«Un incipit che vale tutto il Concerto»
Il violino di Krylov sulle note di Mendelssohn
«È uno dei brani che mi accompagnano da una vita; mi misi a studiarlo quando avevo 11 anni, presto ho iniziato a suonarlo in pubblico, a 16 con Kitaenko a Mosca: fu trasmesso in radio in tutta la Russia, ma a quell’età non sei cosciente della rilevanza mediatica, mi piaceva suonare con Dimitri e adoravo la musica di Mendelssohn, per me quello era il massimo e non pensavo alla notorietà che mi avrebbe portato quel concerto». Sergej Krylov, reduce da una tournée in patria dove è atteso anche nei prossimi mesi con direttori del calibro di Spivakov, Gergiev e Termikanov torna stasera a confrontarsi col Concerto di Mendelssohn, uno dei più amati e popolari dell’intera letteratura violinistica; lo fa nella doppia veste di solista e direttore, alla guida del Pomeriggi Musicali.
«Non è facile abbinare queste due dimensioni in un brano dove il violino è chiamato a suonare quasi sempre, dalla prima pagina fino al virtuosistico finale, interamente percorso da ricami e arabeschi». Mendelssohn infatti rinuncia alla canonica esposizione con la sola orchestra cui segue l’entrata del solista: qui il violino intona subito il suo canto su un tremulo appena accennato dagli altri archi: «Un inizio splendido, la prima pagina è il momento che mi è sempre piaciuto di più di tutto il concerto; mi aveva stregato quando avevo 11 anni e mi conquista ogni volta che lo risuono ora, a 48. Ma non mi chieda perché, non glielo saprei spiegare: è bello e basta; o forse è talmente bello che non c’è nulla da aggiungere, se non l’invito ad ascoltarlo».

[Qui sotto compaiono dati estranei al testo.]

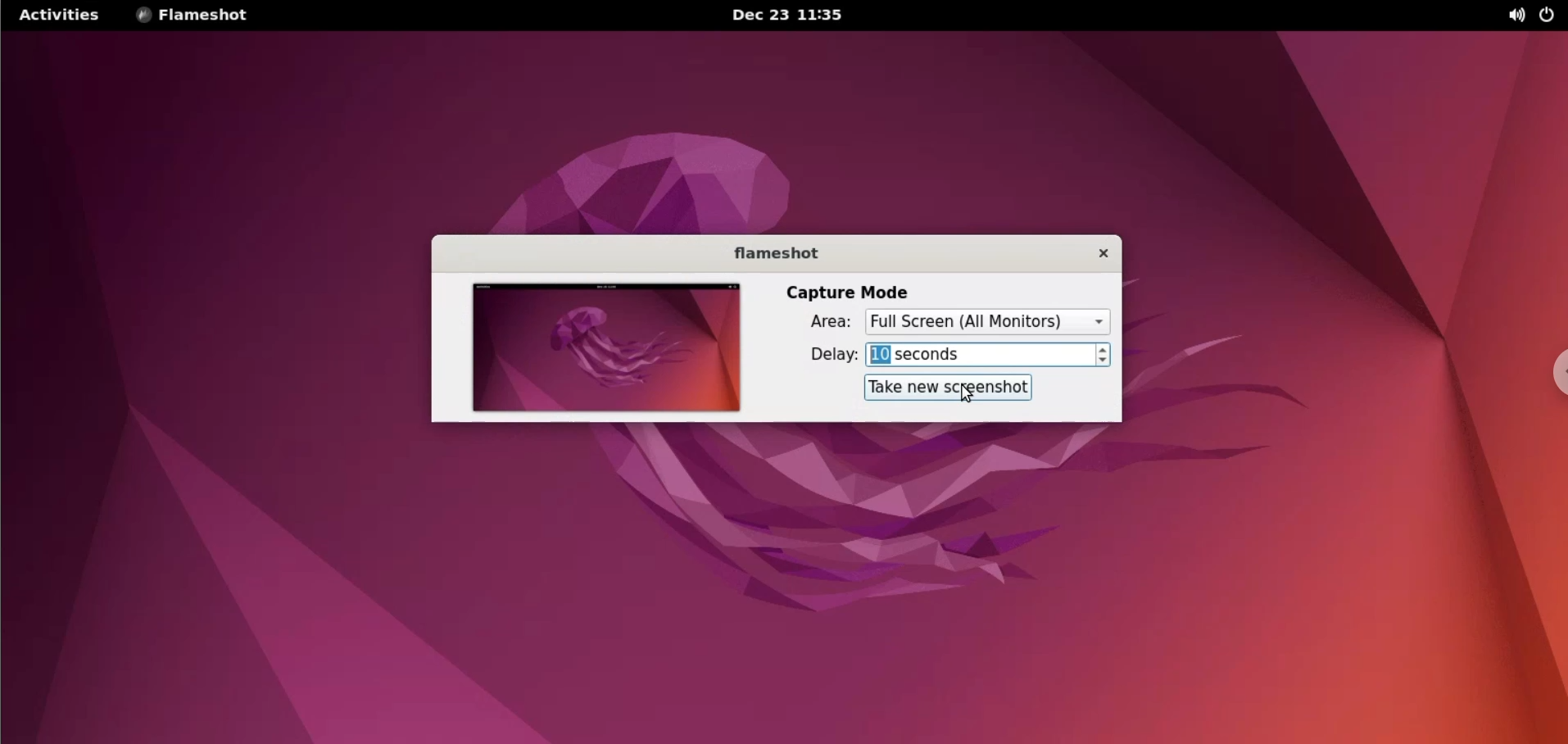 This screenshot has height=744, width=1568. I want to click on flameshot options, so click(201, 18).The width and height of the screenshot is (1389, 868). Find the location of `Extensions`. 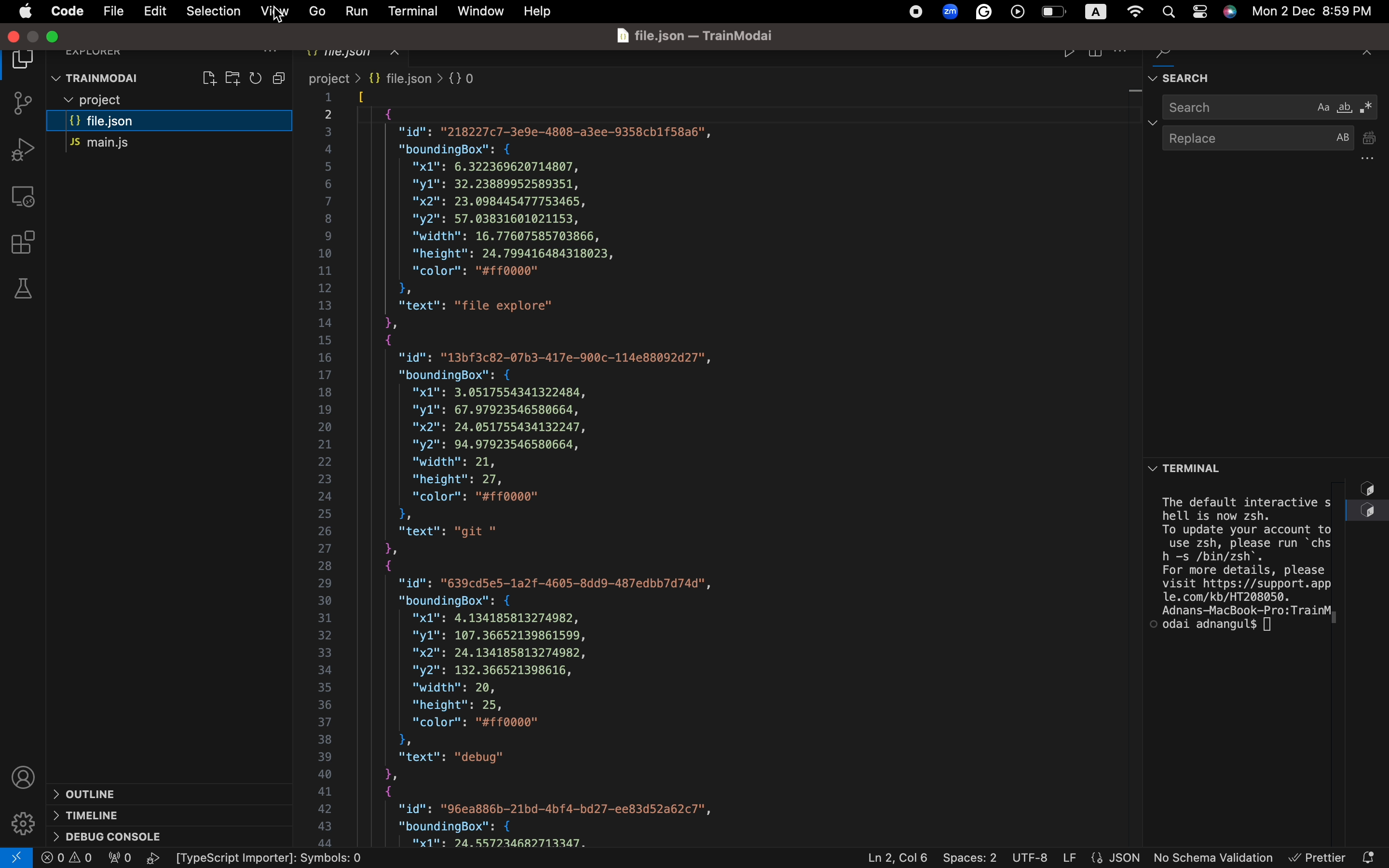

La stessa «non spiegazione» ricorre sulla collocazione del Concerto: Mendelssohn è detto il Mozart dell’Ottocento, il più classico dei romantici, «qui la struttura è decisamente classica, ma la musica è assolutamente romantica; non è spiegabile a parole, è proprio la fattura melodica a trasportarci in un mondo che non è più quello del classicismo viennese».
Due ore prima di suonare e dirigere (anche la sinfonia «Italiana»), Krylov dialogherà con il pubblico nella nostra lingua; il virtuoso moscovita parla infatti un perfetto italiano: «Mio padre fu uno dei primi liutai russi a specializzarsi in Italia; non avevo ancora dieci anni quando si trasferì a Cremona e noi con lui. Sarà anche per quello che ho deciso di dedicarmi al violino. Ho usato uno Stradivari, ma oggi suono un violino che mi ha costruito papà e per me è il massimo».